“Velad entonces, pues no sabéis cuándo vendrá el dueño de la casa, si al atardecer, o a medianoche, o al canto del gallo, o al amanecer: no sea que venga inesperadamente y os encuentre dormidos”.  (Mc 13, 35-36)



         El Adviento empieza del mismo modo que terminó, las semanas anteriores, el Tiempo Ordinario: con una llamada de advertencia, con una invitación a estar preparados. Si el Señor, en la parábola de las vírgenes sensatas y las vírgenes necias, nos decía que no sabemos cuándo será el día o la hora en que nos llegará la muerte, en esta ocasión nos habla de la ignorancia en que está el empleado acerca de cuándo llegará el dueño de la casa. Se trata, pues, de estar preparados, pero para cosas distintas; aquella advertencia era para que estuviéramos preparados para la muerte -que es la vida definitiva- y para el juicio. Ésta es para acoger aquí en la tierra al Dios de la vida, a Cristo.

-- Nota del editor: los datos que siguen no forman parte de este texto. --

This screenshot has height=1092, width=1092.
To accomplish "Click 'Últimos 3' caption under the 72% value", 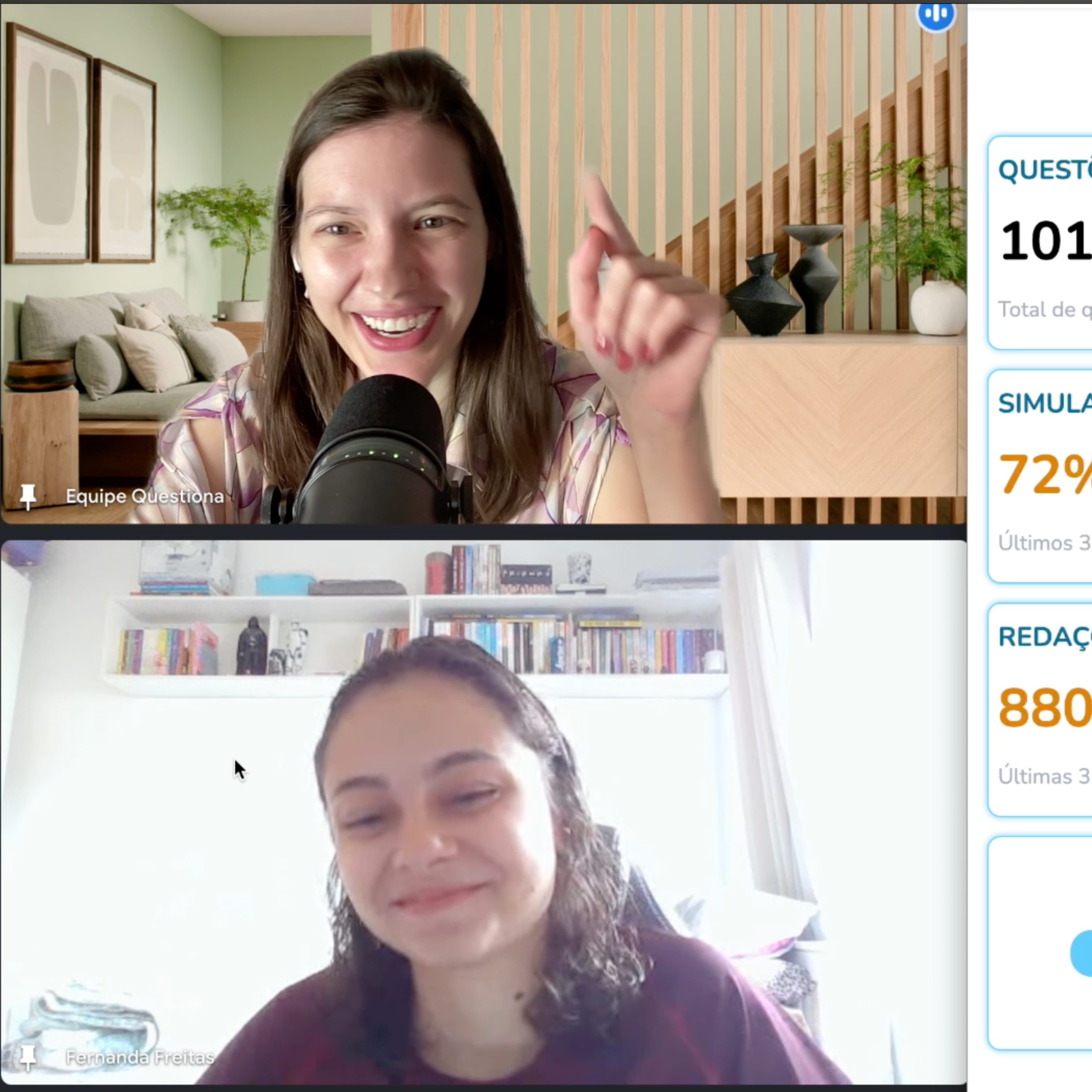I will (1045, 543).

         ¿Cómo prepararnos?. Evidentemente, el mejor modo de hacerlo es tener la casa bien dispuesta para cuando llegue el dueño a vivir en ella. Eso significa que debemos tener nuestras cosas en orden, la tarea hecha, las obligaciones cumplidas, las grietas reparadas, las heridas curadas. Y todo eso lo podemos hacer, antes que nada, haciendo una visita de inspección por el lugar para ver con detenimiento qué está fallando, qué va mal, qué necesita arreglarse. Es decir, tenemos que despertar la conciencia para, con ella como luz, poder revisar nuestra vida, nuestra alma. Para hacerlo es preciso escuchar la voz de Dios a través de su Palabra y también a través de la Iglesia. ¿Qué nos dice Cristo en el Evangelio, qué nos enseña la Iglesia?. A la luz de esa doctrina, revisemos nuestra vida para descubrir qué tenemos que reparar, antes de que sea demasiado tarde.